[Saved data entries]

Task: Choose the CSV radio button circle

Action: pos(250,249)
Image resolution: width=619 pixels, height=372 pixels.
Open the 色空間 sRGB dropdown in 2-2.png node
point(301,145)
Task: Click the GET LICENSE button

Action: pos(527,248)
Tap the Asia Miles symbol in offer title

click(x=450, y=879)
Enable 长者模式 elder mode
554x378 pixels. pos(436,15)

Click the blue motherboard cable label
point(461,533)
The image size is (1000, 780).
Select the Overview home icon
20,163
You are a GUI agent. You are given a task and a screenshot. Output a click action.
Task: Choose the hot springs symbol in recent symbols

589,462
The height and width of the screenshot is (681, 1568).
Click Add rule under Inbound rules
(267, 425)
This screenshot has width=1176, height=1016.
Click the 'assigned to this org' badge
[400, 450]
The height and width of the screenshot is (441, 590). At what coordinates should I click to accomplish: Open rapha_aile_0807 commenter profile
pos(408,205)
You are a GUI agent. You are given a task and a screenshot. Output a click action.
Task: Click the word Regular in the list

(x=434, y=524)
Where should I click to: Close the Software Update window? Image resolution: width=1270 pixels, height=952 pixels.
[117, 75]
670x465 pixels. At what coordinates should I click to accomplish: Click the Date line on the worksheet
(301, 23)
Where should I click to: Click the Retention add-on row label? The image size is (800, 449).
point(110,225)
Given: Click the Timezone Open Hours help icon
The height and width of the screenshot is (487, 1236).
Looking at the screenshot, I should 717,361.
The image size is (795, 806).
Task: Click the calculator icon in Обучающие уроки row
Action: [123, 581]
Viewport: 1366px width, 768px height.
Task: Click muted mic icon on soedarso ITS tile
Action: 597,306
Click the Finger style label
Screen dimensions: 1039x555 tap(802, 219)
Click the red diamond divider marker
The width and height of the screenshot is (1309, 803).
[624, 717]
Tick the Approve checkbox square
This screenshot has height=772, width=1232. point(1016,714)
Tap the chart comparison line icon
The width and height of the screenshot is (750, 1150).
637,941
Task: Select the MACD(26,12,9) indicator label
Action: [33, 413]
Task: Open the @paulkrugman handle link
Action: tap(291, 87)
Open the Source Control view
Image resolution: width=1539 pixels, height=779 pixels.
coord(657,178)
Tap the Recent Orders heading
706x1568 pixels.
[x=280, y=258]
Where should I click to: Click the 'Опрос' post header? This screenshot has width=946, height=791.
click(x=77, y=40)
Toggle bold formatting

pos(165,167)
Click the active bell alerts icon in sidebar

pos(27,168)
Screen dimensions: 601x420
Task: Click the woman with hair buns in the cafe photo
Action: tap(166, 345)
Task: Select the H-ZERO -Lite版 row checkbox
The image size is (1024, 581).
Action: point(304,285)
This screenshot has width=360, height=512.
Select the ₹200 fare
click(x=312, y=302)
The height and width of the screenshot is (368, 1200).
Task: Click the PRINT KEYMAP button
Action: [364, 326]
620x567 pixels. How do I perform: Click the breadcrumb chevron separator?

• [Required work]: Return the data in full, with each line kept exactly as it is.

• [Result of this exercise]:
Task: Choose the CSV radio button circle

Action: pos(250,249)
Image resolution: width=619 pixels, height=372 pixels.
Open the 色空間 sRGB dropdown in 2-2.png node
point(301,145)
Task: Click the GET LICENSE button

Action: pos(527,248)
Tap the Asia Miles symbol in offer title

click(x=450, y=879)
Enable 长者模式 elder mode
554x378 pixels. pos(436,15)

Click the blue motherboard cable label
point(461,533)
The image size is (1000, 780).
Select the Overview home icon
20,163
You are a GUI agent. You are given a task and a screenshot. Output a click action.
Task: Choose the hot springs symbol in recent symbols

589,462
The height and width of the screenshot is (681, 1568).
Click Add rule under Inbound rules
(267, 425)
This screenshot has width=1176, height=1016.
Click the 'assigned to this org' badge
[400, 450]
The height and width of the screenshot is (441, 590). At what coordinates should I click to accomplish: Open rapha_aile_0807 commenter profile
pos(408,205)
You are a GUI agent. You are given a task and a screenshot. Output a click action.
Task: Click the word Regular in the list

(x=434, y=524)
Where should I click to: Close the Software Update window? Image resolution: width=1270 pixels, height=952 pixels.
[117, 75]
670x465 pixels. At what coordinates should I click to accomplish: Click the Date line on the worksheet
(301, 23)
Where should I click to: Click the Retention add-on row label? The image size is (800, 449).
point(110,225)
Given: Click the Timezone Open Hours help icon
The height and width of the screenshot is (487, 1236).
Looking at the screenshot, I should 717,361.
The image size is (795, 806).
Task: Click the calculator icon in Обучающие уроки row
Action: [123, 581]
Viewport: 1366px width, 768px height.
Task: Click muted mic icon on soedarso ITS tile
Action: 597,306
Click the Finger style label
Screen dimensions: 1039x555 tap(802, 219)
Click the red diamond divider marker
The width and height of the screenshot is (1309, 803).
[624, 717]
Tick the Approve checkbox square
This screenshot has height=772, width=1232. point(1016,714)
Tap the chart comparison line icon
The width and height of the screenshot is (750, 1150).
637,941
Task: Select the MACD(26,12,9) indicator label
Action: [33, 413]
Task: Open the @paulkrugman handle link
Action: tap(291, 87)
Open the Source Control view
Image resolution: width=1539 pixels, height=779 pixels.
coord(657,178)
Tap the Recent Orders heading
706x1568 pixels.
[x=280, y=258]
Where should I click to: Click the 'Опрос' post header? This screenshot has width=946, height=791.
click(x=77, y=40)
Toggle bold formatting

pos(165,167)
Click the active bell alerts icon in sidebar

pos(27,168)
Screen dimensions: 601x420
Task: Click the woman with hair buns in the cafe photo
Action: tap(166, 345)
Task: Select the H-ZERO -Lite版 row checkbox
The image size is (1024, 581).
Action: point(304,285)
This screenshot has width=360, height=512.
Select the ₹200 fare
click(x=312, y=302)
The height and width of the screenshot is (368, 1200).
Task: Click the PRINT KEYMAP button
Action: [364, 326]
620x567 pixels. How do I perform: Click the breadcrumb chevron separator?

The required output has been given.